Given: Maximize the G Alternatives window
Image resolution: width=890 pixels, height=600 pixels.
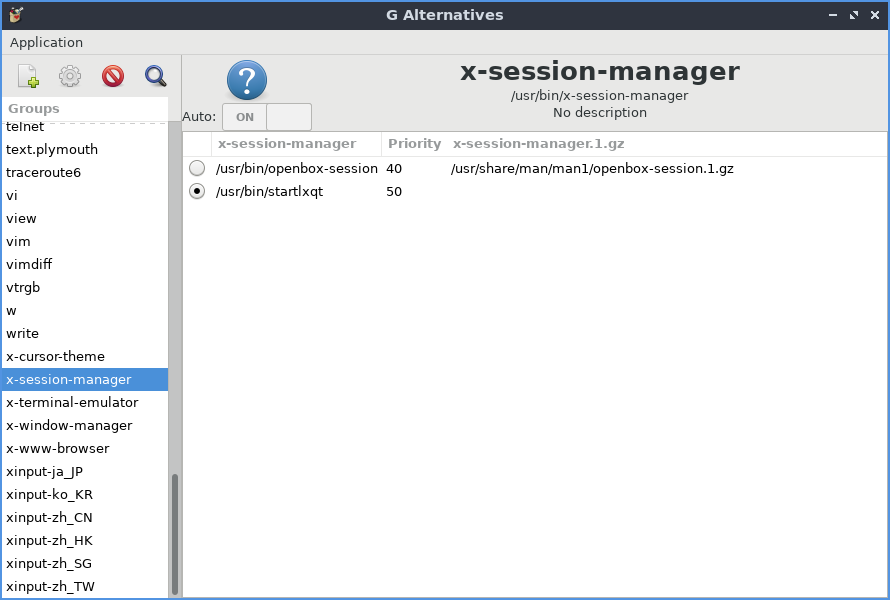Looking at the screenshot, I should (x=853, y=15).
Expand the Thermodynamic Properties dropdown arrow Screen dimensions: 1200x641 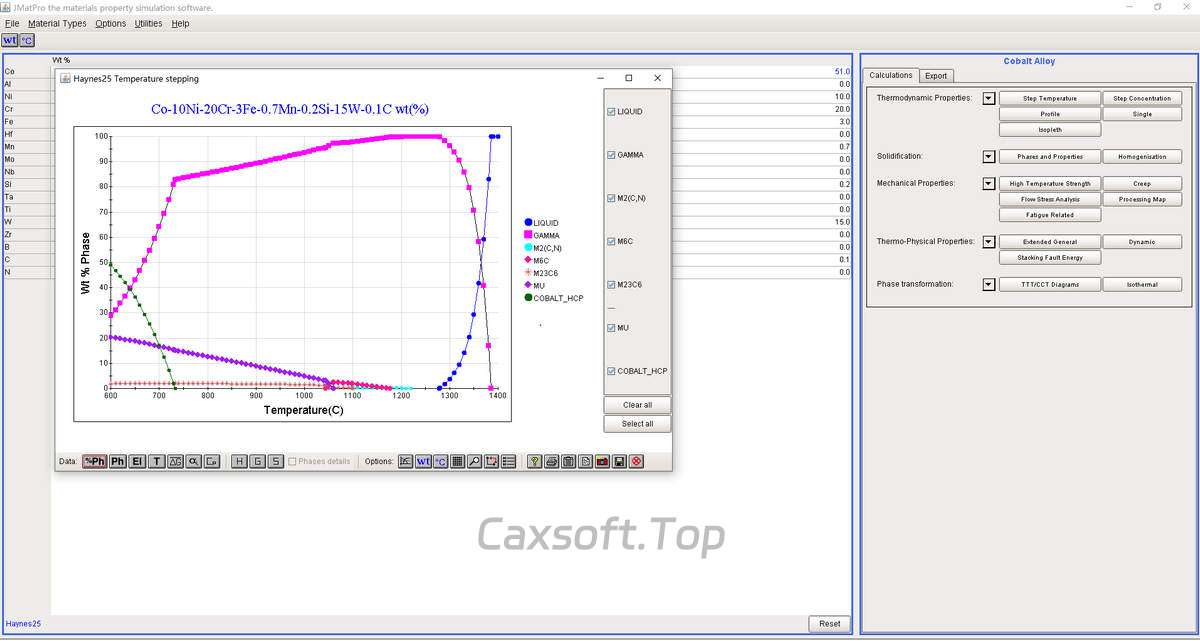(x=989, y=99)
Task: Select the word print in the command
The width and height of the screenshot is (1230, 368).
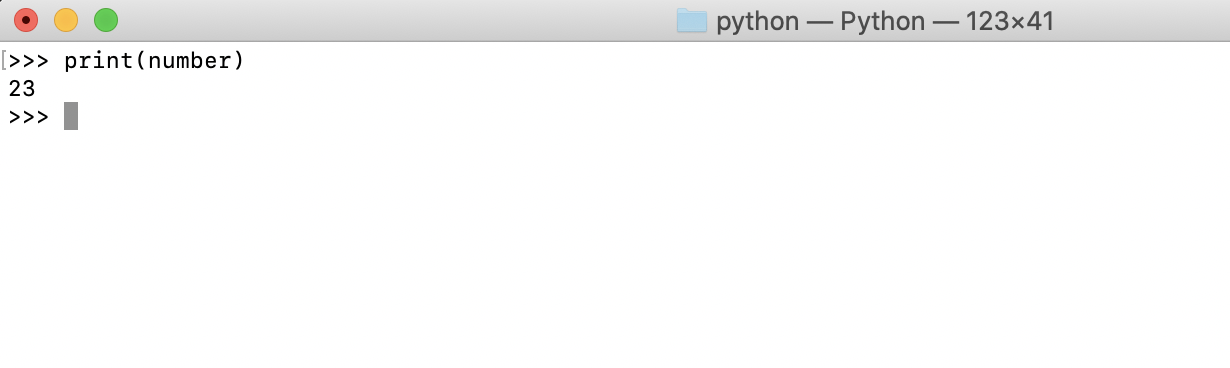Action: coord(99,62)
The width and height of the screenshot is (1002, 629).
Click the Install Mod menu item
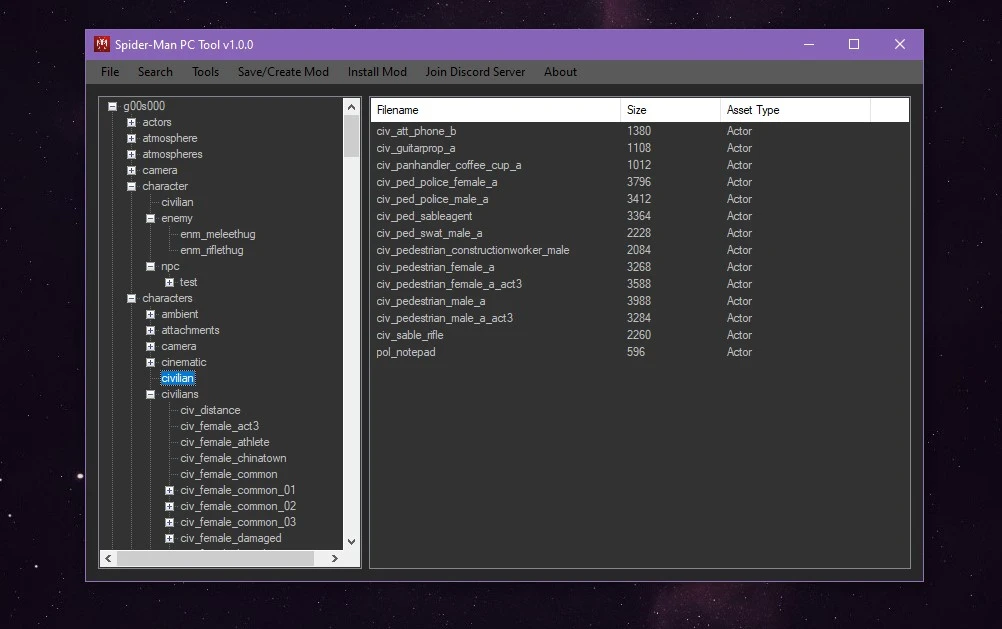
--
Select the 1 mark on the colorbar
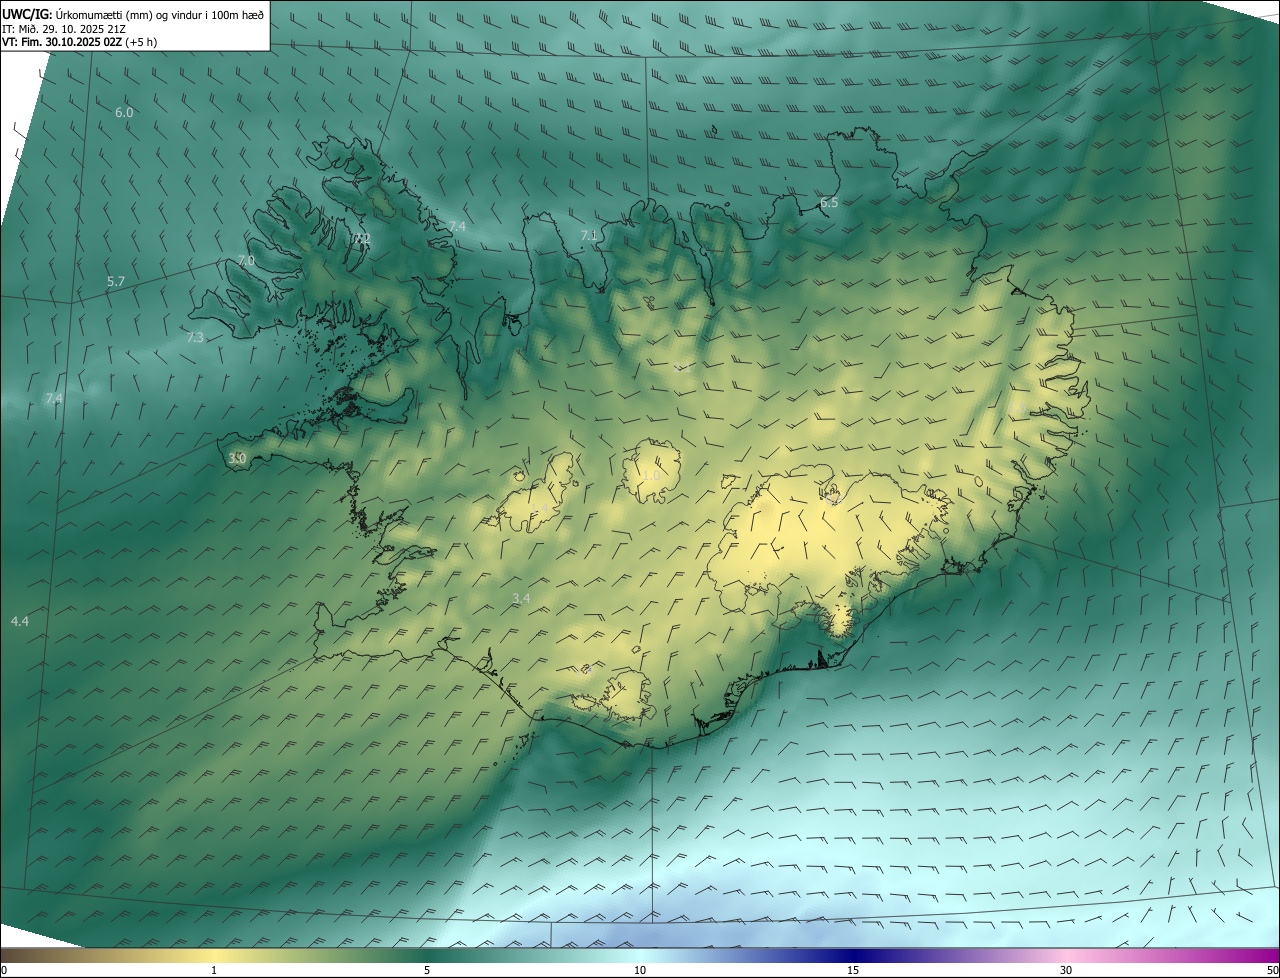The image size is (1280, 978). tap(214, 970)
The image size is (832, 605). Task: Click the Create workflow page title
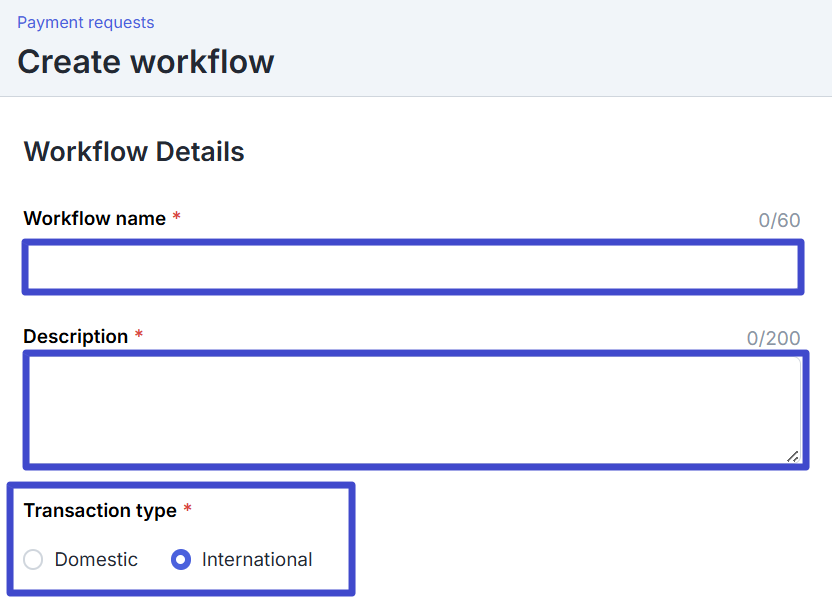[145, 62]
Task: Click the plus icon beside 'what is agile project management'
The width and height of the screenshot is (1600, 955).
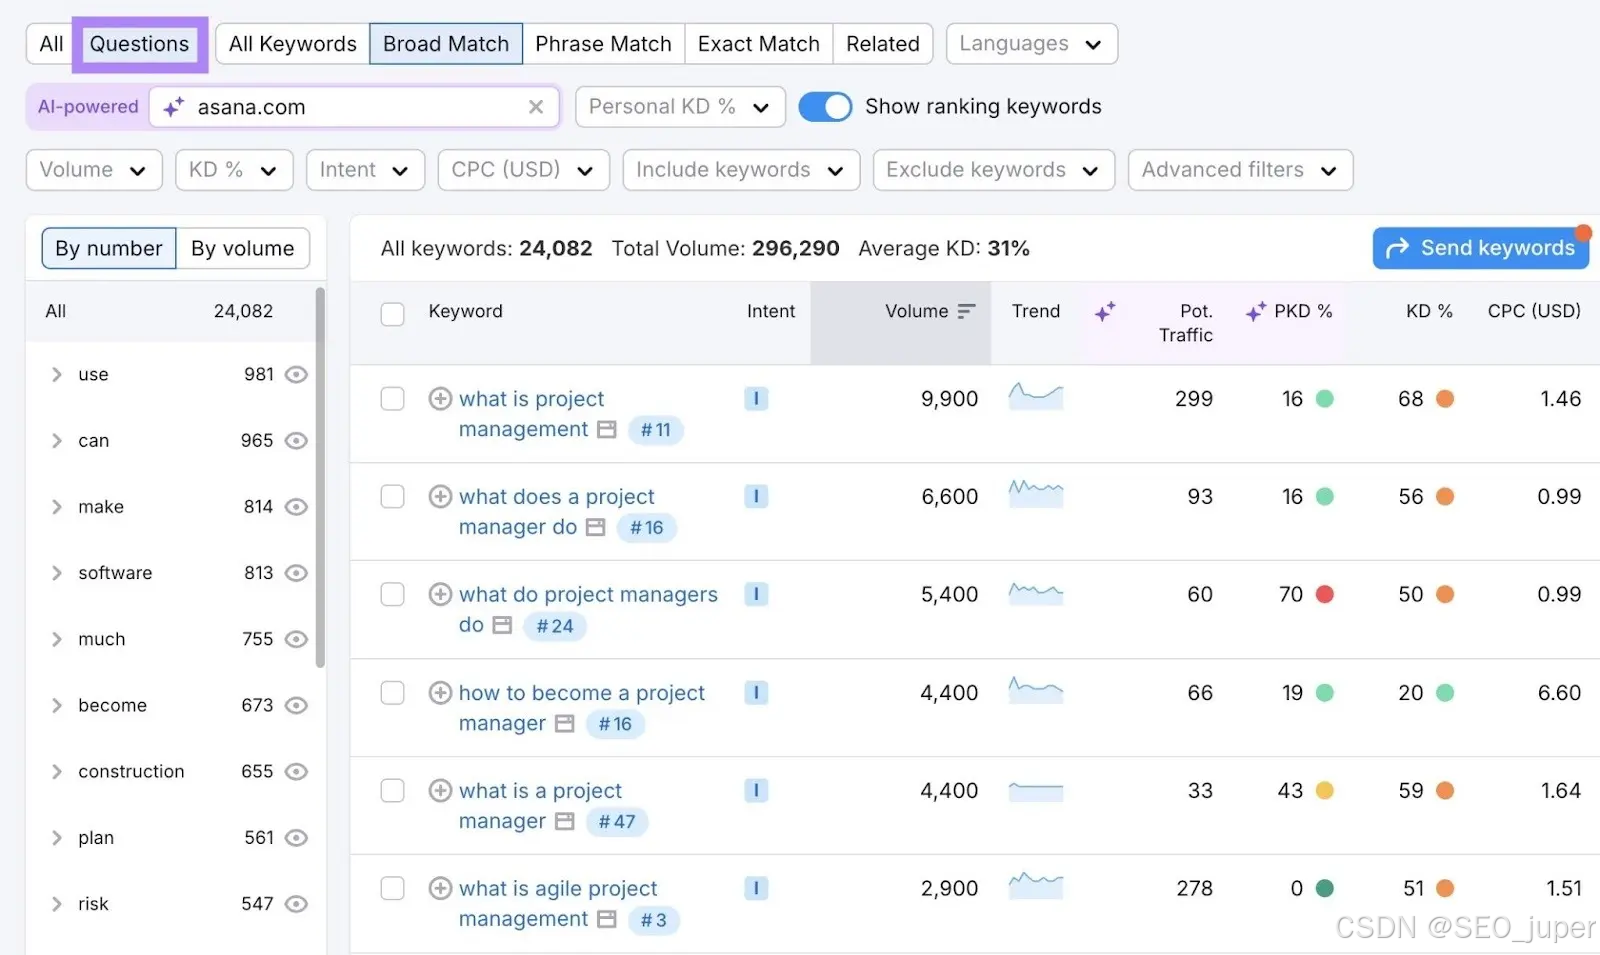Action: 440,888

→ Task brief:
In the listing above, find the line containing "The width and height of the screenshot is (1002, 629)." and the line containing "Click the Install Mod menu item", then repeat those two lines and everything between them exactly.

→ Reply to the task:
The width and height of the screenshot is (1002, 629).
Click the Install Mod menu item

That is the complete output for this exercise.